Re: [PATCH] Refactor bytea_sortsupport(), take two - Mailing list pgsql-hackers

From Aleksander Alekseev
Subject Re: [PATCH] Refactor bytea_sortsupport(), take two
Date
Msg-id CAJ7c6TOP=kjnT+Aeoaige-qp7pPstZ_M8CcrMTfvwUaiYu952w@mail.gmail.com
Whole thread Raw
In response to Re: [PATCH] Refactor bytea_sortsupport(), take two  (John Naylor <johncnaylorls@gmail.com>)
Responses Re: [PATCH] Refactor bytea_sortsupport(), take two
List pgsql-hackers
Hi John,

Many thanks for the feedback.

> For example in *_abbrev_convert:
>
> [...]
>
> The first part of the comment explained why we do this at all.
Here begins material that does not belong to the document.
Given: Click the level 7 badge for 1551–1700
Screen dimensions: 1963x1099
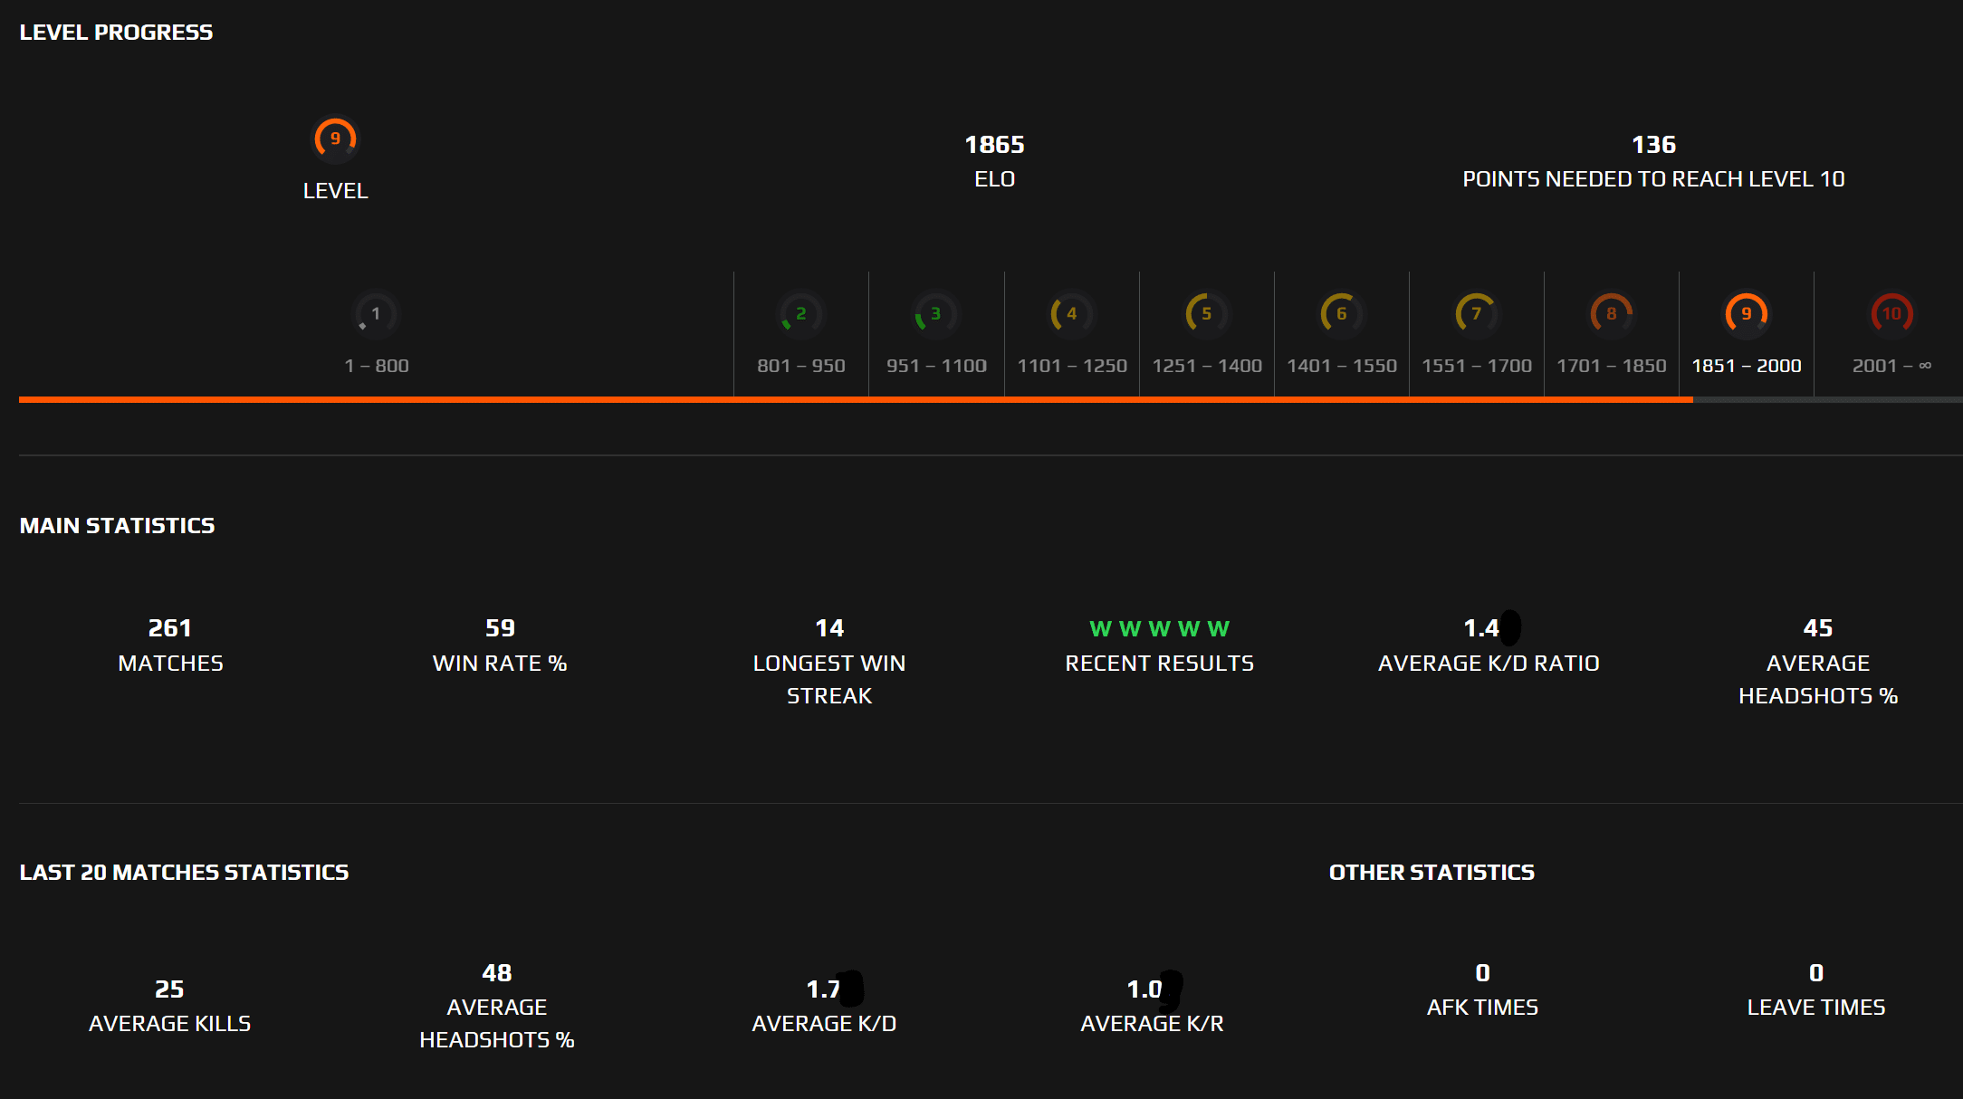Looking at the screenshot, I should click(x=1476, y=314).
The
> bytea type does not use strcoll, so it's possible that a future patch
> may decide to skip cardinality estimation entirely. It's obviously not
> the responsibility of this refactoring patch to investigate that, but
> throwing the reason out makes it harder for someone to discover that
> bytea could do something different here. In this case, maybe we could
> point to varstr_abbrev_convert instead of repeating the whole comment.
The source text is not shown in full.